Find each line below where the word "Large" occurs, and copy it.
──────── DATA SUPPLIED
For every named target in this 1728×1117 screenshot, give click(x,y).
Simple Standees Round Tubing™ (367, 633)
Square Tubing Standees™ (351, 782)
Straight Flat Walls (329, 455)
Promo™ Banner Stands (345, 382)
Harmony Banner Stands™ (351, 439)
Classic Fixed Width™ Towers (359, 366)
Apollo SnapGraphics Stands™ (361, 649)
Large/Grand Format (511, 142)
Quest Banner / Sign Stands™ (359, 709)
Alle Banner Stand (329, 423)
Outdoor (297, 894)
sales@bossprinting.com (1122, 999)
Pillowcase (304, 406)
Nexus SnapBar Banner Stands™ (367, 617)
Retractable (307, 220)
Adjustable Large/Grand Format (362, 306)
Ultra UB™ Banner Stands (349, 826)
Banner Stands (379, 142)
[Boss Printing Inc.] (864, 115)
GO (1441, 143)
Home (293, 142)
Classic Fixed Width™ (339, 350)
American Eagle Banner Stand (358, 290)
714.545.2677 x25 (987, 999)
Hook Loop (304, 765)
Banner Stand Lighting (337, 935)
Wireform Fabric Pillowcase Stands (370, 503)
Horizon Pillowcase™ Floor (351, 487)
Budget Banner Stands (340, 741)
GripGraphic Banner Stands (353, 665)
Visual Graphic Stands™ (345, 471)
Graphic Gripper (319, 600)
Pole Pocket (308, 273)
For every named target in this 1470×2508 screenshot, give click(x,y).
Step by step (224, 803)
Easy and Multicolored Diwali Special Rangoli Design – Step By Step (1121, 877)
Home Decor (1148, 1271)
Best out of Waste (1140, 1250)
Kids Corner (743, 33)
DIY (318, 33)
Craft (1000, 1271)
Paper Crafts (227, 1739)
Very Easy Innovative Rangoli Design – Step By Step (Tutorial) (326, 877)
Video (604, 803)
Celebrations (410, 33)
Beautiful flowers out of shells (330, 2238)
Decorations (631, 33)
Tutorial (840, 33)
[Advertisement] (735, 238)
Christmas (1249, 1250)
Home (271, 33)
────────────────
» **SOLUTION TO THE EXERCISE**:
Large/Grand Format (511, 142)
Adjustable Large/Grand Format (362, 306)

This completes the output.